**DESCRIPTION OF THE TASK:**
Under this task are some entries; return every one of them exactly.

**SOURCE DATA:**
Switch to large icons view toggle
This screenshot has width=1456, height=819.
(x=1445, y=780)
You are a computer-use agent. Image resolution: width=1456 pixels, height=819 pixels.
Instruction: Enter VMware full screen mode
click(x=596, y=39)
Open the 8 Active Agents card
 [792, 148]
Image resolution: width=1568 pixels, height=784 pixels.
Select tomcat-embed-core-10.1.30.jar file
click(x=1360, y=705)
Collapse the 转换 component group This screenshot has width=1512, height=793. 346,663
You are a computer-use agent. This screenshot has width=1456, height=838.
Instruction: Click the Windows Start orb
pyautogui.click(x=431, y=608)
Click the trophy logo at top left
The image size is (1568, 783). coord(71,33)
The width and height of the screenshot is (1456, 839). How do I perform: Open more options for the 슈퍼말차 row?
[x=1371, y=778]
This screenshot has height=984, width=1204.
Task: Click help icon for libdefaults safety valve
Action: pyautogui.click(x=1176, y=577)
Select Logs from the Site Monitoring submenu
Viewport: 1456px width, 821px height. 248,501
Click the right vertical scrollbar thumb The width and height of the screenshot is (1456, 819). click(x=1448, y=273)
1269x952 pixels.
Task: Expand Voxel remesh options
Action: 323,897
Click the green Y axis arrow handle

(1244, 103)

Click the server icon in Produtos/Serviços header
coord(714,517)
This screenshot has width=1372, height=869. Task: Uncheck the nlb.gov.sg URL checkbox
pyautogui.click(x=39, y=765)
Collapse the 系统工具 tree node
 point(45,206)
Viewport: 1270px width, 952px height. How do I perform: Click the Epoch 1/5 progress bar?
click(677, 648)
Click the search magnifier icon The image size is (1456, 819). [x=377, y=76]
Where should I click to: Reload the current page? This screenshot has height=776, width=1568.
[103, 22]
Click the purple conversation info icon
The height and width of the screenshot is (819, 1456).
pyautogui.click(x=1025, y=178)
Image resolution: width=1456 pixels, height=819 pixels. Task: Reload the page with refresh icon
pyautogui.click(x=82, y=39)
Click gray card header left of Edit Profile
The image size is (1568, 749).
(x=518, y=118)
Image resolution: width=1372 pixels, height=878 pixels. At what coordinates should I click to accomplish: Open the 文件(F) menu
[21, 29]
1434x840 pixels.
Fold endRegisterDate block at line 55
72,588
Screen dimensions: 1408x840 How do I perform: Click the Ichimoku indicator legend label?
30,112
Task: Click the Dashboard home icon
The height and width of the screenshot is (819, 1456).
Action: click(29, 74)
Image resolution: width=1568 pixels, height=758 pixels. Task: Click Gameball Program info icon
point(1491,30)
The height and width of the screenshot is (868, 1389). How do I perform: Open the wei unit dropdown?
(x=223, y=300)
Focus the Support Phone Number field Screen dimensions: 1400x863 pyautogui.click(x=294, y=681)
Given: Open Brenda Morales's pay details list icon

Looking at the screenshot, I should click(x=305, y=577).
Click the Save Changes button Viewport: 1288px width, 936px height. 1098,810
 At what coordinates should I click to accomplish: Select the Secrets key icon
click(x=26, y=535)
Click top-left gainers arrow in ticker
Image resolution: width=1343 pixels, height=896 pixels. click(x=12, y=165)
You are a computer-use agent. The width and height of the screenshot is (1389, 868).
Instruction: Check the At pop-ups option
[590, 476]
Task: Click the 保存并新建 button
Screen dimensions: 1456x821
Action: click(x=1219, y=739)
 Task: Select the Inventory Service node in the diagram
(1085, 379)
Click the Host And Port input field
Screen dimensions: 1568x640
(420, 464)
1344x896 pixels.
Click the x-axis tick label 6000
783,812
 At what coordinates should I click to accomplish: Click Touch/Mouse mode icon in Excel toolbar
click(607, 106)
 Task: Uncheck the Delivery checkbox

**TASK RESPONSE:**
Switch to large icons view toggle
This screenshot has width=1456, height=819.
(x=1445, y=780)
You are a computer-use agent. Image resolution: width=1456 pixels, height=819 pixels.
Instruction: Enter VMware full screen mode
click(x=596, y=39)
Open the 8 Active Agents card
 [792, 148]
Image resolution: width=1568 pixels, height=784 pixels.
Select tomcat-embed-core-10.1.30.jar file
click(x=1360, y=705)
Collapse the 转换 component group This screenshot has width=1512, height=793. 346,663
You are a computer-use agent. This screenshot has width=1456, height=838.
Instruction: Click the Windows Start orb
pyautogui.click(x=431, y=608)
Click the trophy logo at top left
The image size is (1568, 783). coord(71,33)
The width and height of the screenshot is (1456, 839). How do I perform: Open more options for the 슈퍼말차 row?
[x=1371, y=778]
This screenshot has height=984, width=1204.
Task: Click help icon for libdefaults safety valve
Action: pyautogui.click(x=1176, y=577)
Select Logs from the Site Monitoring submenu
Viewport: 1456px width, 821px height. 248,501
Click the right vertical scrollbar thumb The width and height of the screenshot is (1456, 819). click(x=1448, y=273)
1269x952 pixels.
Task: Expand Voxel remesh options
Action: 323,897
Click the green Y axis arrow handle

(1244, 103)

Click the server icon in Produtos/Serviços header
coord(714,517)
This screenshot has width=1372, height=869. Task: Uncheck the nlb.gov.sg URL checkbox
pyautogui.click(x=39, y=765)
Collapse the 系统工具 tree node
 point(45,206)
Viewport: 1270px width, 952px height. How do I perform: Click the Epoch 1/5 progress bar?
click(677, 648)
Click the search magnifier icon The image size is (1456, 819). [x=377, y=76]
Where should I click to: Reload the current page? This screenshot has height=776, width=1568.
[103, 22]
Click the purple conversation info icon
The height and width of the screenshot is (819, 1456).
pyautogui.click(x=1025, y=178)
Image resolution: width=1456 pixels, height=819 pixels. Task: Reload the page with refresh icon
pyautogui.click(x=82, y=39)
Click gray card header left of Edit Profile
The image size is (1568, 749).
(x=518, y=118)
Image resolution: width=1372 pixels, height=878 pixels. At what coordinates should I click to accomplish: Open the 文件(F) menu
[21, 29]
1434x840 pixels.
Fold endRegisterDate block at line 55
72,588
Screen dimensions: 1408x840 How do I perform: Click the Ichimoku indicator legend label?
30,112
Task: Click the Dashboard home icon
The height and width of the screenshot is (819, 1456).
Action: click(29, 74)
Image resolution: width=1568 pixels, height=758 pixels. Task: Click Gameball Program info icon
point(1491,30)
The height and width of the screenshot is (868, 1389). How do I perform: Open the wei unit dropdown?
(x=223, y=300)
Focus the Support Phone Number field Screen dimensions: 1400x863 pyautogui.click(x=294, y=681)
Given: Open Brenda Morales's pay details list icon

Looking at the screenshot, I should click(x=305, y=577).
Click the Save Changes button Viewport: 1288px width, 936px height. 1098,810
 At what coordinates should I click to accomplish: Select the Secrets key icon
click(x=26, y=535)
Click top-left gainers arrow in ticker
Image resolution: width=1343 pixels, height=896 pixels. click(x=12, y=165)
You are a computer-use agent. The width and height of the screenshot is (1389, 868).
Instruction: Check the At pop-ups option
[590, 476]
Task: Click the 保存并新建 button
Screen dimensions: 1456x821
Action: click(x=1219, y=739)
 Task: Select the Inventory Service node in the diagram
(1085, 379)
Click the Host And Port input field
Screen dimensions: 1568x640
(420, 464)
1344x896 pixels.
Click the x-axis tick label 6000
783,812
 At what coordinates should I click to accomplish: Click Touch/Mouse mode icon in Excel toolbar
click(607, 106)
 Task: Uncheck the Delivery checkbox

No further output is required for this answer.